___ PROVIDED PASSAGE ___

Chinese name
- Chinese: 君子好逑

Standard Mandarin
- Hanyu Pinyin: Jūnzǐ hǎo qiú

Yue: Cantonese
- Jyutping: gwan1 zi2 hou3 kau4
- Directed by: Ringo Lam
- Written by: Cheung Lai-Ling Barry Wong
- Produced by: Barry Wong
- Starring: Alan Tam Brigitte Lin
- Cinematography: Hong-Hung Chan Cheung Chi-Keuung Raymond Lam Yu Tsin
- Edited by: Choi Hung
- Music by: Chan Fei-Lit
- Production company: Always Good Film Company
- Distributed by: Golden Princess Amusement Company
- Release date: 28 June 1984;
- Running time: 93 minutes
- Country: Hong Kong
- Language: Cantonese
- Box office: HK$11,787,487

= The Other Side of Gentleman =

1984 Hong Kong film by Ringo Lam

The Other Side of Gentleman (君子好逑) or The Other Side of a Gentleman is a 1984 Hong Kong romantic comedy film directed by Ringo Lam, and starring Alan Tam and Brigitte Lin.

___ EXCERPTED RECORDS ___

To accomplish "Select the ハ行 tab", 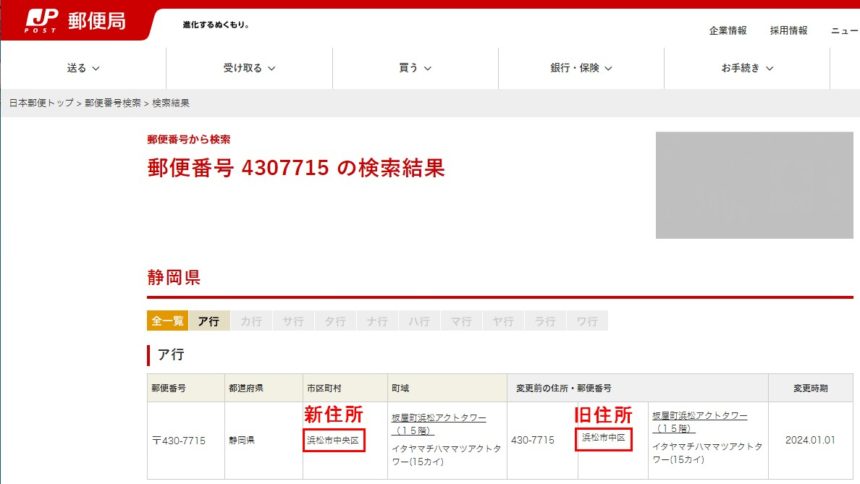I will (419, 321).
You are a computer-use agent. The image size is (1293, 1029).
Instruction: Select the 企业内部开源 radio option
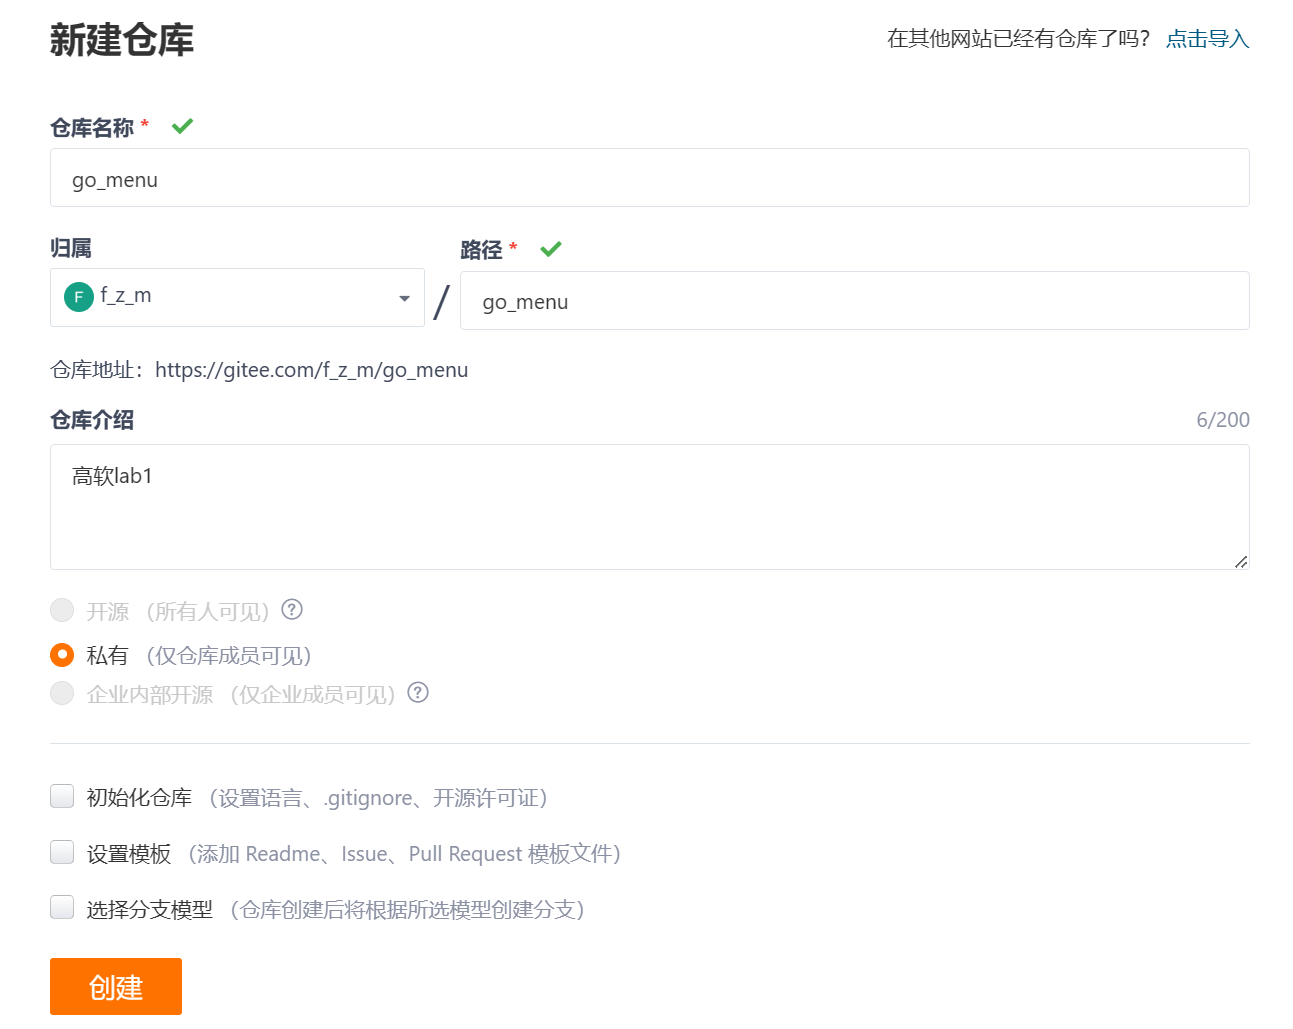[x=62, y=693]
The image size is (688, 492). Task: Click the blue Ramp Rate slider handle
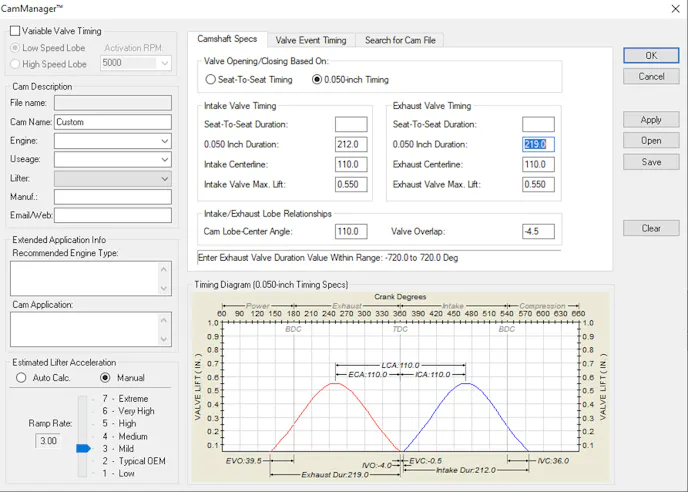[83, 448]
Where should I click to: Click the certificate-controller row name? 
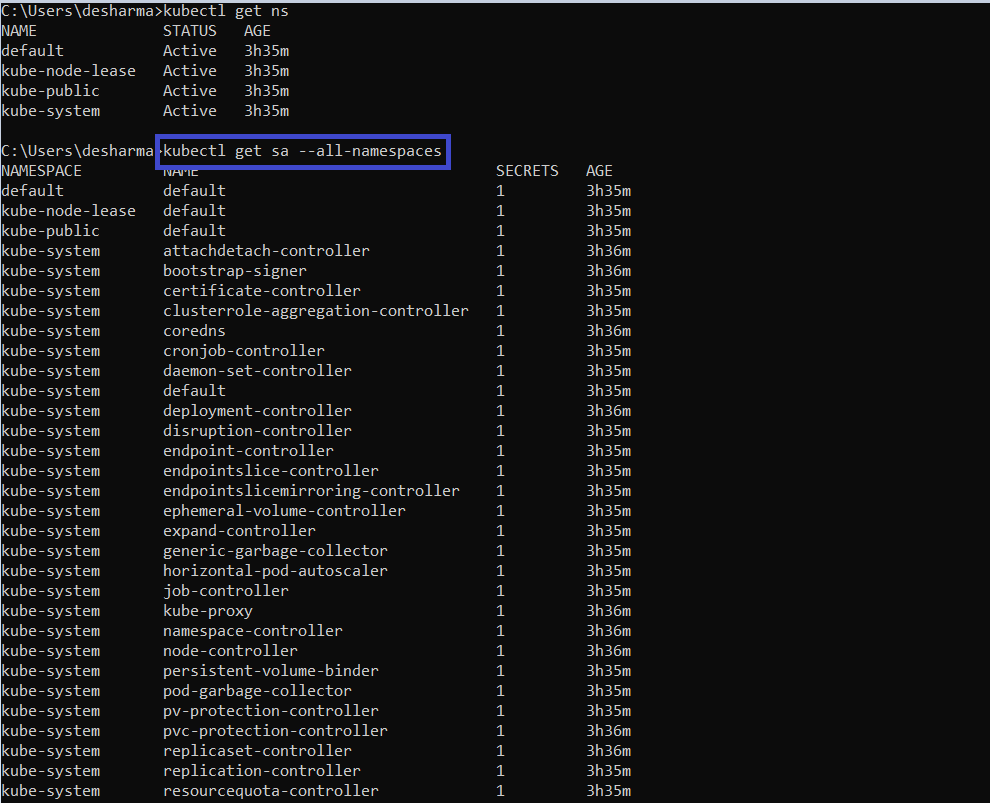coord(262,291)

___

▸ **WHAT TO DO**: In the passage on The Other Side of Gentleman, rewrite the text from "The Other Side of Gentleman (君子好逑)" up to and including "and Brigitte Lin.", changing "romantic comedy" to "action comedy".

▸ **EXERCISE RESPONSE**:
The Other Side of Gentleman (君子好逑) or The Other Side of a Gentleman is a 1984 Hong Kong action comedy film directed by Ringo Lam, and starring Alan Tam and Brigitte Lin.